Short exercise: Quote the items from the line with "Task: Click the @usembassytokyo" to the line with "The height and width of the screenshot is (852, 1609).", copying each line exactly.

Records excerpted from a collection

────────

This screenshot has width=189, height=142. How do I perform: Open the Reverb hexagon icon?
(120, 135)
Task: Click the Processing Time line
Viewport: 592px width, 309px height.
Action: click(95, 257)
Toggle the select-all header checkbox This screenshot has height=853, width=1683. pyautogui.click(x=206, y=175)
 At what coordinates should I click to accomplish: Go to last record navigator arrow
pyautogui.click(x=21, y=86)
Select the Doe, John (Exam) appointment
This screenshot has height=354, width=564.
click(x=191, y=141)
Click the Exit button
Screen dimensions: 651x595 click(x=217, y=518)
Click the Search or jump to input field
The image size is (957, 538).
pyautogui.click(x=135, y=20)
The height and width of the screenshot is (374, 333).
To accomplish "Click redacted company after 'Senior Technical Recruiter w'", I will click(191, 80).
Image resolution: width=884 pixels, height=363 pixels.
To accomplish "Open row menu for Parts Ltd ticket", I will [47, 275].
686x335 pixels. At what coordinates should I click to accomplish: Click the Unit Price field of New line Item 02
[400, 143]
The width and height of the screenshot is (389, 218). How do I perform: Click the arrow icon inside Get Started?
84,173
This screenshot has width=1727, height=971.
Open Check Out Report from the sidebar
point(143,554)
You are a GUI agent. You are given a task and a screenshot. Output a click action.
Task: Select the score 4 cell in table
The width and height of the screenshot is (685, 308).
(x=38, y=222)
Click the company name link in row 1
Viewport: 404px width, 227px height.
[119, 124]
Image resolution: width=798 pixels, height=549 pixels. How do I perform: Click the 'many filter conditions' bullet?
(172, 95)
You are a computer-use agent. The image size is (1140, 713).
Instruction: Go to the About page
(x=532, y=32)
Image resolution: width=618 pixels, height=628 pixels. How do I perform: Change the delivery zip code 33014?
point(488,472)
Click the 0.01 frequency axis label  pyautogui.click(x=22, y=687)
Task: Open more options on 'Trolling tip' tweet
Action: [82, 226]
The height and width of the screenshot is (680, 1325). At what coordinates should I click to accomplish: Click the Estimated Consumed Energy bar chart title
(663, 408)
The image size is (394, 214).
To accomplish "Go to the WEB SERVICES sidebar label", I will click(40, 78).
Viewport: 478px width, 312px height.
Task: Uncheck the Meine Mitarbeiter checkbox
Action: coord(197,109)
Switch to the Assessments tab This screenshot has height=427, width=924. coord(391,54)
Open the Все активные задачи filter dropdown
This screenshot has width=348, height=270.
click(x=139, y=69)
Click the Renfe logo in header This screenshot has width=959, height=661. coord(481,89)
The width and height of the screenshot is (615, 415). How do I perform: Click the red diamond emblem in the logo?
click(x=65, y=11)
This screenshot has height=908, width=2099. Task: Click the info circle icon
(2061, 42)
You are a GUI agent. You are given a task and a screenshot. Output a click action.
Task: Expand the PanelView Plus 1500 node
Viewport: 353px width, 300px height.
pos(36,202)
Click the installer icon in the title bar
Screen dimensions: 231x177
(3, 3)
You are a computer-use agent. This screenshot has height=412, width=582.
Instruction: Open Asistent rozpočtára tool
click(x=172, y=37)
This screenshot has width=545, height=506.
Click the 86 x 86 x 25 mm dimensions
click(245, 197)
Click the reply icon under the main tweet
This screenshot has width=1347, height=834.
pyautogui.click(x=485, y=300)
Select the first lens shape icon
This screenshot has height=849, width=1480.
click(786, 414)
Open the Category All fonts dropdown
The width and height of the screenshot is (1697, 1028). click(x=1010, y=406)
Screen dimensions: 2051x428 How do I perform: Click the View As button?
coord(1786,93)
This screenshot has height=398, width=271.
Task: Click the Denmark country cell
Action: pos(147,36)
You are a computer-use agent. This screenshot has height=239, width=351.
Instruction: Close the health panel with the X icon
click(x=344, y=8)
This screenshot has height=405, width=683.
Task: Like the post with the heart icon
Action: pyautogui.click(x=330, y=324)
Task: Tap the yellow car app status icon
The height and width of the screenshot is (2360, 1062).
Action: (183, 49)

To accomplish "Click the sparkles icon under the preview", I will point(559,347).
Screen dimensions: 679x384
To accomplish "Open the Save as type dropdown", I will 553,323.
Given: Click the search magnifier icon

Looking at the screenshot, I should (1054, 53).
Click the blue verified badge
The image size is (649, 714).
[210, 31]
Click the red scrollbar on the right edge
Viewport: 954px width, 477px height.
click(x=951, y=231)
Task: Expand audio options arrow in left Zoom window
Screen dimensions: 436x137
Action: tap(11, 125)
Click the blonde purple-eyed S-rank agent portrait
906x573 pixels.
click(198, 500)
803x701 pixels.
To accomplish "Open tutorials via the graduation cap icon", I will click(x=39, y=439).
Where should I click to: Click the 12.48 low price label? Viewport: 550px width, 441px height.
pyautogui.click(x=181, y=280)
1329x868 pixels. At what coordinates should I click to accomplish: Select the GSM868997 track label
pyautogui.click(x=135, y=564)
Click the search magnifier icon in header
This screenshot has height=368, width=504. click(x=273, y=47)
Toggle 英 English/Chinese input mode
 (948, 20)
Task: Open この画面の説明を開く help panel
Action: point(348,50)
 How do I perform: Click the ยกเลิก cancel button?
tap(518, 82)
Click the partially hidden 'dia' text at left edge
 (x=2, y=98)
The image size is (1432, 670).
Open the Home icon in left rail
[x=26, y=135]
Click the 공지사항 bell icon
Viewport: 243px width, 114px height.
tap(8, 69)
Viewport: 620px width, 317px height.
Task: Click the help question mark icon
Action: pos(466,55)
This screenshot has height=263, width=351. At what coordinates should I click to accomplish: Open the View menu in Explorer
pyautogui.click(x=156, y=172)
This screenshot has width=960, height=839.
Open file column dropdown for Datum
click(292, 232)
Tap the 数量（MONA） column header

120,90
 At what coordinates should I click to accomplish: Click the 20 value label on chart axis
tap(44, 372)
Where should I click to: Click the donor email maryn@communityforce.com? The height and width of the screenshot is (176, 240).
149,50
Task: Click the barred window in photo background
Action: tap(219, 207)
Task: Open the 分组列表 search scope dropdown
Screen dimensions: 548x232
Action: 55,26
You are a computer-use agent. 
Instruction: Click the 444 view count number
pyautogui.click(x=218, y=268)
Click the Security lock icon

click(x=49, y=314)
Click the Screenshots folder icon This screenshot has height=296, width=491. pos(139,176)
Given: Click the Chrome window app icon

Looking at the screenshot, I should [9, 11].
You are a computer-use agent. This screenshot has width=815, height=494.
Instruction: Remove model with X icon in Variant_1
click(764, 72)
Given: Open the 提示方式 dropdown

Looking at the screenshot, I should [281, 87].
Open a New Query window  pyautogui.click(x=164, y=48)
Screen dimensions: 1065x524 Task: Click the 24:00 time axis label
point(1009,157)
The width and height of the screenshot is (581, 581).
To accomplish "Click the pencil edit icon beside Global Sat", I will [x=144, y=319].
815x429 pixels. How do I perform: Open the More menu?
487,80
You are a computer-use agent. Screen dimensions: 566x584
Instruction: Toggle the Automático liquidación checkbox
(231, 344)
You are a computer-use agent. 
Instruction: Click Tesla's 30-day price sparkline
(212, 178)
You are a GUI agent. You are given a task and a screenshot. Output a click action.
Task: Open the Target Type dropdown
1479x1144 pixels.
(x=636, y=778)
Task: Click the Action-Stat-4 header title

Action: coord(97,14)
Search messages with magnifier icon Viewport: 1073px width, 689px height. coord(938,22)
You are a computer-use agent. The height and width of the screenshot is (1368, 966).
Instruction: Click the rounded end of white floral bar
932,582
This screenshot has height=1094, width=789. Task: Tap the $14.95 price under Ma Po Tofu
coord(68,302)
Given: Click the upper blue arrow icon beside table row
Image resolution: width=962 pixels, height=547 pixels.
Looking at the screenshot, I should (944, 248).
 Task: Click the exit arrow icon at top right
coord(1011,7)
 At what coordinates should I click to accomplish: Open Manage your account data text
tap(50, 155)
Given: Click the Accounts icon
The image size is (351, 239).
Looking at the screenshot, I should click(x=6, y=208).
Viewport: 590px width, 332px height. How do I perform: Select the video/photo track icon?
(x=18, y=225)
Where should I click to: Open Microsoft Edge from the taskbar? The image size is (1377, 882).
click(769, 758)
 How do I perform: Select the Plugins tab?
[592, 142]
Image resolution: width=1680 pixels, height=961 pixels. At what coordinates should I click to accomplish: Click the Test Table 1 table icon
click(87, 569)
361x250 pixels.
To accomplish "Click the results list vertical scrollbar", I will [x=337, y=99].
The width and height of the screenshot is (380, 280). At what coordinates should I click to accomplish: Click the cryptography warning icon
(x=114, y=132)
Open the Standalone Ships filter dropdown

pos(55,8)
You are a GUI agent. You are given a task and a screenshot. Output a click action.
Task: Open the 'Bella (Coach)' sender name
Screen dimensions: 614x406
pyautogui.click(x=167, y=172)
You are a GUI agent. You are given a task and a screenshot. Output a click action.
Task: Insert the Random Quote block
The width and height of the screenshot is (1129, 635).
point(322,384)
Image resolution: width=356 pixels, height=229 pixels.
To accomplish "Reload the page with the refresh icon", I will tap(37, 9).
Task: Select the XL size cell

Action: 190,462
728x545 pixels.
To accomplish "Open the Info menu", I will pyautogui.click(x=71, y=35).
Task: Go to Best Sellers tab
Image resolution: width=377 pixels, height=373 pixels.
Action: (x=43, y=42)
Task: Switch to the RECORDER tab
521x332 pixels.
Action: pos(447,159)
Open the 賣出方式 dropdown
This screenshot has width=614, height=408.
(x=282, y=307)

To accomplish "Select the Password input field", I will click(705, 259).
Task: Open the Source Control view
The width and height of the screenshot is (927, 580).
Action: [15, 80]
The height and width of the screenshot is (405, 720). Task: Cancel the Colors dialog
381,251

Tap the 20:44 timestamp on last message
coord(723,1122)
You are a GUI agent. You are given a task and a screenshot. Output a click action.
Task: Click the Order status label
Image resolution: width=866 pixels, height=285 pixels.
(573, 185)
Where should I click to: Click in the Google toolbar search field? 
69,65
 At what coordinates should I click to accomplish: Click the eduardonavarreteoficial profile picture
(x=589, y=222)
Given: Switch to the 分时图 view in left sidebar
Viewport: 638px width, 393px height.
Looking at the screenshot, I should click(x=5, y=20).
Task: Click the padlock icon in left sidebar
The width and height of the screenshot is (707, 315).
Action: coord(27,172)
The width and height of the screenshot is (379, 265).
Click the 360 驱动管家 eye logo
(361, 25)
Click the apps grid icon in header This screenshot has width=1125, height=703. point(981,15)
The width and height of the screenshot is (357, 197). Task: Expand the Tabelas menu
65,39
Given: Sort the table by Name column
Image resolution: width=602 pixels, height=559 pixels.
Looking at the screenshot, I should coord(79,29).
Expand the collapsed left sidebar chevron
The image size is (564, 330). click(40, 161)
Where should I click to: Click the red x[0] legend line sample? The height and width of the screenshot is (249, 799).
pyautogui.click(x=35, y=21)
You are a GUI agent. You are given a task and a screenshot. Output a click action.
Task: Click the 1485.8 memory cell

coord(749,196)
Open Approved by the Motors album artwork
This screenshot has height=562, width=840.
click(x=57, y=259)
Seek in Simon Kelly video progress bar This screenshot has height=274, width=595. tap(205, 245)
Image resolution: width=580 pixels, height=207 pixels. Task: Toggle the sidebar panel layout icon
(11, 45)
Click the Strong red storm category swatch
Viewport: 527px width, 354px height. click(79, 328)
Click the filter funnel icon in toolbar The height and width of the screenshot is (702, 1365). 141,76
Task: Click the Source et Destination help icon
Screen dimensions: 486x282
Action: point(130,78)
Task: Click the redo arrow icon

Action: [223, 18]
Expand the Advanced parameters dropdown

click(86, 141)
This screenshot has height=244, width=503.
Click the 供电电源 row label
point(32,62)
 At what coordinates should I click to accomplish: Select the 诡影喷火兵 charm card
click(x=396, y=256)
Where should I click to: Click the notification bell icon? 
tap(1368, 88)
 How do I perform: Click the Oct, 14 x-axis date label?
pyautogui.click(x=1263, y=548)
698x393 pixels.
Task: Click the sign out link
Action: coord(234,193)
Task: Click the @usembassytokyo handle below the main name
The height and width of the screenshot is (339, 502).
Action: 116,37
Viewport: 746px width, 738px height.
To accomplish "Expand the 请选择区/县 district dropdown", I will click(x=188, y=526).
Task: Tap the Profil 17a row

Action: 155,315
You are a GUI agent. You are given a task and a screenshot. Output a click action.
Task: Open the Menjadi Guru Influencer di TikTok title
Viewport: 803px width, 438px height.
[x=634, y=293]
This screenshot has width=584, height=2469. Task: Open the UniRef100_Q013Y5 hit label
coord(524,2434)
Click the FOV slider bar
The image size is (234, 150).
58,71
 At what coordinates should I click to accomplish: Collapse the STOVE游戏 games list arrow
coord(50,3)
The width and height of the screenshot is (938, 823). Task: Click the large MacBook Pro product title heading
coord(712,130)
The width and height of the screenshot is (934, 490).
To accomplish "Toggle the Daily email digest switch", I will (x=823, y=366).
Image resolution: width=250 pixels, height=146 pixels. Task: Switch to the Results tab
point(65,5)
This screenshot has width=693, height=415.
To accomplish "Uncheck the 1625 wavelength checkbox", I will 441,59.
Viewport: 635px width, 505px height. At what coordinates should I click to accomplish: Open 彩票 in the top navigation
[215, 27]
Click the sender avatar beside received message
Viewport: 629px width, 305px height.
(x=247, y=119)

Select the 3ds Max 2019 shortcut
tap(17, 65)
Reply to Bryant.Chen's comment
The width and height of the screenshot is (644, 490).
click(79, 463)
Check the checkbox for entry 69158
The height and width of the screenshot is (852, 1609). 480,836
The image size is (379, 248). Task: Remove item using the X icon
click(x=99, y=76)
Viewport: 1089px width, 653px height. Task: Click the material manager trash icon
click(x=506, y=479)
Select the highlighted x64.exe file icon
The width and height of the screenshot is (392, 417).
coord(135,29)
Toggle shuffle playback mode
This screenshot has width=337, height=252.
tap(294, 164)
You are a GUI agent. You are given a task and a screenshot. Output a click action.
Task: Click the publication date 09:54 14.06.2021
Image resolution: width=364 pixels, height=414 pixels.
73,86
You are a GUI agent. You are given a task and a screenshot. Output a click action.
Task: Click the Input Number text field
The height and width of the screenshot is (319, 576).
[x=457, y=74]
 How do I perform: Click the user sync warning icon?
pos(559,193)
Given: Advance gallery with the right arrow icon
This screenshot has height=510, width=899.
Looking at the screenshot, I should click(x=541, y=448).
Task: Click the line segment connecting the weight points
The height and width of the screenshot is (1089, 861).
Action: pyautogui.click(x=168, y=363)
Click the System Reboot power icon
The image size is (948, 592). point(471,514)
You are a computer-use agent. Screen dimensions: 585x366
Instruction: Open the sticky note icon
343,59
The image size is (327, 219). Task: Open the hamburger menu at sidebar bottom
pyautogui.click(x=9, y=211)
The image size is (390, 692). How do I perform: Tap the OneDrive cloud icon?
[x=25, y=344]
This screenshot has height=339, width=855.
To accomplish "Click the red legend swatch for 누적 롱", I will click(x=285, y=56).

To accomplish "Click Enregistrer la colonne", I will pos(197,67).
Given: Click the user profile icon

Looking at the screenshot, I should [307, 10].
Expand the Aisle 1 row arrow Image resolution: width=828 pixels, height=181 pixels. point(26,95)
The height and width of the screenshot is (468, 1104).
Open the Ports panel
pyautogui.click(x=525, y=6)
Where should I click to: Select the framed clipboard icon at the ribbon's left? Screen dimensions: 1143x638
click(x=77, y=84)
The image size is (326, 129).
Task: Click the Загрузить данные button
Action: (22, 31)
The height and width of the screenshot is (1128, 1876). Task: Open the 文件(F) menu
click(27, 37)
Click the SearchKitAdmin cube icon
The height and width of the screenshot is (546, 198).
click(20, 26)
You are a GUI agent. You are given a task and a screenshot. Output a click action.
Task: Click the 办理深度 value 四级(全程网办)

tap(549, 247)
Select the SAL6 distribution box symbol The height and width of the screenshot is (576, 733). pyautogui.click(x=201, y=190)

────────

Reply:
Task: Click the @usembassytokyo handle below the main name
The height and width of the screenshot is (339, 502).
Action: 116,37
Viewport: 746px width, 738px height.
To accomplish "Expand the 请选择区/县 district dropdown", I will click(x=188, y=526).
Task: Tap the Profil 17a row

Action: 155,315
You are a GUI agent. You are given a task and a screenshot. Output a click action.
Task: Open the Menjadi Guru Influencer di TikTok title
Viewport: 803px width, 438px height.
[x=634, y=293]
This screenshot has width=584, height=2469. Task: Open the UniRef100_Q013Y5 hit label
coord(524,2434)
Click the FOV slider bar
The image size is (234, 150).
58,71
 At what coordinates should I click to accomplish: Collapse the STOVE游戏 games list arrow
coord(50,3)
The width and height of the screenshot is (938, 823). Task: Click the large MacBook Pro product title heading
coord(712,130)
The width and height of the screenshot is (934, 490).
To accomplish "Toggle the Daily email digest switch", I will (x=823, y=366).
Image resolution: width=250 pixels, height=146 pixels. Task: Switch to the Results tab
point(65,5)
This screenshot has width=693, height=415.
To accomplish "Uncheck the 1625 wavelength checkbox", I will 441,59.
Viewport: 635px width, 505px height. At what coordinates should I click to accomplish: Open 彩票 in the top navigation
[215, 27]
Click the sender avatar beside received message
Viewport: 629px width, 305px height.
(x=247, y=119)

Select the 3ds Max 2019 shortcut
tap(17, 65)
Reply to Bryant.Chen's comment
The width and height of the screenshot is (644, 490).
click(79, 463)
Check the checkbox for entry 69158
The height and width of the screenshot is (852, 1609). 480,836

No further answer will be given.